When Tamara moved from her family home to the group home, Jeff limited visits from family members and Tamara’s travel to their homes. He explained that he wanted to help ease the transition into the group home, but several of the siblings became concerned. He did permit Tamara to visit her siblings, though — including a trip to Jacqui’s home after the move-in had been completed.
While Tamara visited her, Jacqui became concerned about her health — both physical and mental. She had a persistent rash, and was not handling her grooming well. Jacqui also expressed concern about her mental health; that concern was echoed by another sister, who reported that during her visit Tamara had several crying episodes.
Jeff followed up on the rash, and it was ultimately found to be scabies. He also undertook to review other care issues with the group home, and to respond to his siblings’ concerns. By this time, though, family communication was tense.
Jacqui filed a request with the probate court for review of the guardianship, and some months later (after a failed attempt at mediation) the court held four days of hearings. All the siblings were permitted to spell out their concerns and introduce evidence. At the conclusion of the hearings, the court ruled that Jeff could continue as guardian and ordered a set visitation schedule.
Jacqui filed an appeal, but Jeff objected. She was not actually a party to the proceedings, he argued, and so didn’t have any right to appeal.
The Ohio Court of Appeals dealt with the question of Jacqui’s standing to appeal. First, the appellate court noted that Jeff’s point was well-taken: if Jacqui was not a party, she could not appeal the decision. But the probate court was wrong, ruled the judges, to deny Jacqui’s request to formally intervene in the guardianship in the first instance.
Though Jacqui and the other siblings had been permitted to participate, to call witnesses and cross-examine Jeff’s witnesses, the probate judge had not granted her formal status as an intervening party. That, said the Court of Appeals, was a mistake. Partly because of the unique nature of guardianship proceedings, the interest of a sibling in monitoring the care and welfare of a person in Tamara’s position should militate in favor of allowing them to intervene. Guardianship of Sweeney, June 2, 2016.

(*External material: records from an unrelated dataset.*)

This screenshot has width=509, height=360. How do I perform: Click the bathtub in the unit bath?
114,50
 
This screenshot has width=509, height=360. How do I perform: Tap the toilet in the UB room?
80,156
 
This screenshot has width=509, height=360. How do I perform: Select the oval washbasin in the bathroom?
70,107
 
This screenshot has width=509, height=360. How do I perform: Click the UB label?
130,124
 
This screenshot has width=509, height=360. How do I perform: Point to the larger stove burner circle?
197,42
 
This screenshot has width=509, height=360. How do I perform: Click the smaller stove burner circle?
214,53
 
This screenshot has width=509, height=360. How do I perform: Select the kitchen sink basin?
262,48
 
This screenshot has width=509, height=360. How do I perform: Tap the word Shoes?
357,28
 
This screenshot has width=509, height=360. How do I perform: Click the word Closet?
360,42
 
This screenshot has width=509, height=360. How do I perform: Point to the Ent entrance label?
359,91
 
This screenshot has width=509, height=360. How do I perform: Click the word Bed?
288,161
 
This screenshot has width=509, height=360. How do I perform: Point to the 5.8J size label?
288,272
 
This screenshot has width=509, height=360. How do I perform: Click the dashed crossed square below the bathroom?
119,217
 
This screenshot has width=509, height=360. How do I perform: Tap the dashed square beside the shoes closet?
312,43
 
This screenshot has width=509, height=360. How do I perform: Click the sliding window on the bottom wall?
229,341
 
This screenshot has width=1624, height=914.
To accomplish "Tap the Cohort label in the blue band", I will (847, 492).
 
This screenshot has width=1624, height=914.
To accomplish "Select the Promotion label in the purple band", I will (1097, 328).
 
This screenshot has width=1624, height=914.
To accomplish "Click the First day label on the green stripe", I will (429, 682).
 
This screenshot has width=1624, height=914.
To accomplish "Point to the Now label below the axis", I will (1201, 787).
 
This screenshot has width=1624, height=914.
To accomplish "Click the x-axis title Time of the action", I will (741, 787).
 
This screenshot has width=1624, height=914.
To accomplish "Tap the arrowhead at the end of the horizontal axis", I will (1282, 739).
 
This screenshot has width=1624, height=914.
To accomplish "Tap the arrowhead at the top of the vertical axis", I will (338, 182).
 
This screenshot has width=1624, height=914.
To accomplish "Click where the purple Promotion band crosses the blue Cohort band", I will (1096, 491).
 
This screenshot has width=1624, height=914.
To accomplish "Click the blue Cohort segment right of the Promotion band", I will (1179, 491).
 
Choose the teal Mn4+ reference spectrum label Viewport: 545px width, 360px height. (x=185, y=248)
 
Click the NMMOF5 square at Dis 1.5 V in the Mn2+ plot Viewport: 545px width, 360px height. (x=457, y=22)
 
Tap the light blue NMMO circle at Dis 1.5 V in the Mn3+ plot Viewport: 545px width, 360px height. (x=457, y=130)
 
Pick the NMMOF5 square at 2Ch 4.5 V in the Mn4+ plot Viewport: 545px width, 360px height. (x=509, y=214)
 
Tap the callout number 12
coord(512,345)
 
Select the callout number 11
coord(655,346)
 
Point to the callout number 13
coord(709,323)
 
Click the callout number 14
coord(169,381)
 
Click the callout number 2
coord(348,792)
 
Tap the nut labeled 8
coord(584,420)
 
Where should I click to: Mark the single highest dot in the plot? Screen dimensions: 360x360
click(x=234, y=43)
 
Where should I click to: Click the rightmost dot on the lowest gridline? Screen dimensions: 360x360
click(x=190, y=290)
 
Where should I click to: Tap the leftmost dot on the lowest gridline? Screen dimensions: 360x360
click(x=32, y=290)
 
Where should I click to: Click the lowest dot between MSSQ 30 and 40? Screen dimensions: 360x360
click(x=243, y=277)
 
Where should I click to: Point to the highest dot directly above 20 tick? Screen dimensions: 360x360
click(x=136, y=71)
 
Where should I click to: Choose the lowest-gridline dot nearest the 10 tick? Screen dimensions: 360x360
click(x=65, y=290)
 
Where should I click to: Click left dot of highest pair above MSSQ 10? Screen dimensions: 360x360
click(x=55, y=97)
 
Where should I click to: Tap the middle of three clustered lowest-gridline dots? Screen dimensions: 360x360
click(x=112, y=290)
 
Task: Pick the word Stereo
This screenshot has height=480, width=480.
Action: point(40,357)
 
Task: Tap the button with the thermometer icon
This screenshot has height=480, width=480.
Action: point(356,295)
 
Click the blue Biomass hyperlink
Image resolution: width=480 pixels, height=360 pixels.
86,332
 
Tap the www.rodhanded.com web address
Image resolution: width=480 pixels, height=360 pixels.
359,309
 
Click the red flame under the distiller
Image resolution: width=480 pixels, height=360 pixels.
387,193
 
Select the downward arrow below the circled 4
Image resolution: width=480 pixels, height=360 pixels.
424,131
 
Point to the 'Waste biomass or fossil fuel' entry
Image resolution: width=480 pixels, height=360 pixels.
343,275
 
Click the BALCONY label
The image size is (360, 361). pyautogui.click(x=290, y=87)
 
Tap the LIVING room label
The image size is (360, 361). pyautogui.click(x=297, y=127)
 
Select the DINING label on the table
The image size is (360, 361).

It is important to note that the appellate court expressly did not agree with Jacqui’s objections to the probate court’s rulings on the merits. Jeff’s guardianship was confirmed, and his authority to regulate Tamara’s care was reinforced. The visitation schedule remained in effect, as well. But Jacqui now clearly has the legal authority to intervene in her sister’s guardianship, and assurance that her views will be heard.